Welcome to Effective Akka. In this book, I will provide you with comprehensive information about what I’ve learned using the Akka toolkit to solve problems for clients in multiple industries and use cases. This is a chronicle of patterns I’ve encountered, as well as best practices for developing applications with the Akka toolkit.
This book is for developers who have progressed beyond the introductory stage of writing Akka applications and are looking to understand best practices for development that will help them avoid common missteps. Many of the tips are relevant outside of Akka as well, whether it is using another actor library, Erlang, or just plain asynchronous development. This book is not for developers who are new to Akka and are looking for introductory information.

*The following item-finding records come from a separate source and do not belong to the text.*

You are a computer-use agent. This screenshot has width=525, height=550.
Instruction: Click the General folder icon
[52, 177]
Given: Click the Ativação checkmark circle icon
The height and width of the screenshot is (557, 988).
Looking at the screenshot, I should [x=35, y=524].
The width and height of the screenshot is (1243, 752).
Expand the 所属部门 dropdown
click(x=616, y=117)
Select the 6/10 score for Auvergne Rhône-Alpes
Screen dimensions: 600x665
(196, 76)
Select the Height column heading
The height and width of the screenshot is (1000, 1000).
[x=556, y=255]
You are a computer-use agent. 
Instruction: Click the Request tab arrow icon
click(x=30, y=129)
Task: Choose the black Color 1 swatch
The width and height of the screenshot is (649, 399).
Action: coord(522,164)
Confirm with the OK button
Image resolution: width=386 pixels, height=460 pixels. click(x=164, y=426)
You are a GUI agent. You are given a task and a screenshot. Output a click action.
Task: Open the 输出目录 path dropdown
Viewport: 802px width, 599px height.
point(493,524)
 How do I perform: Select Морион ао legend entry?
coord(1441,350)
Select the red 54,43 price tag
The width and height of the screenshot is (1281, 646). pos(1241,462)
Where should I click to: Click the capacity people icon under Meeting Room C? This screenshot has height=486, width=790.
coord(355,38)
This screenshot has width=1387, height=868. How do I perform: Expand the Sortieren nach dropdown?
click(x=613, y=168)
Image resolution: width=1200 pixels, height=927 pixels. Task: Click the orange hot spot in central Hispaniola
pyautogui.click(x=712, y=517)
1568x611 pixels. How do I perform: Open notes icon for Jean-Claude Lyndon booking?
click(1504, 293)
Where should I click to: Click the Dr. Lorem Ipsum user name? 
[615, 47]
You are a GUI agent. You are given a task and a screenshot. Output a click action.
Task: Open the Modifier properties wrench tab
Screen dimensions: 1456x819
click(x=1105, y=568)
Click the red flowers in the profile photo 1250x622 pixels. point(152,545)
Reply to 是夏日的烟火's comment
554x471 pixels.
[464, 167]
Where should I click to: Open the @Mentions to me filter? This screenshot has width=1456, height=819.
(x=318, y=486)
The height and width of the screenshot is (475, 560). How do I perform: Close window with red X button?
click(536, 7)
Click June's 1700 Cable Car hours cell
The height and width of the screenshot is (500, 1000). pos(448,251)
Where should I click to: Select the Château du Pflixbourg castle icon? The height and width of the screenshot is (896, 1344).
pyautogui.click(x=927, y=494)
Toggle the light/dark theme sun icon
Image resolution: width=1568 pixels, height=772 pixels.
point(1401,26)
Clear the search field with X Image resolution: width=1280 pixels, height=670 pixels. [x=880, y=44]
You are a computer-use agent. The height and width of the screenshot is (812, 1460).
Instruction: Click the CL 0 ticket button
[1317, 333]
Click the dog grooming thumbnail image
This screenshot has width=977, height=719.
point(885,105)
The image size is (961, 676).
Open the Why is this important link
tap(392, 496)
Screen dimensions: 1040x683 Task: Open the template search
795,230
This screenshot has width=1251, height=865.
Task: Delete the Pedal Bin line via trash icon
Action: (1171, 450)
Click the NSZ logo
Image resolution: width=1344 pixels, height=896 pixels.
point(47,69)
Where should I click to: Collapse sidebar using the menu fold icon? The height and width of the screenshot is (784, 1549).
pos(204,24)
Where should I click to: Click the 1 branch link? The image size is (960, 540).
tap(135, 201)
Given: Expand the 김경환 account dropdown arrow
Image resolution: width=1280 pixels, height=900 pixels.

The first question that has to be addressed is, what problems is Akka trying to solve for application developers? Primarily, Akka provides a programming model for building distributed, asynchronous, high-performance software. Let’s investigate each of these individually.
Building applications that can scale outward, and by that I mean across multiple JVMs and physical machines, is very difficult. The most critical aspects a developer must keep in mind are resilience and replication: create multiple instances of similar classes for handling failure, but in a way that also performs within the boundaries of your application’s nonfunctional requirements. Note that while these aspects are important in enabling developers to deal with failures in distributed systems, there are other important aspects, such as partitioning functionality, that are not specific to failure. There is a latency overhead associated with applications that are distributed across machines and/or JVMs due to network traffic as communication takes place between systems. This is particularly true if they are stateful and require synchronization across nodes, as messages must be serialized/marshalled, sent, received, and deserialized/unmarshalled for every message.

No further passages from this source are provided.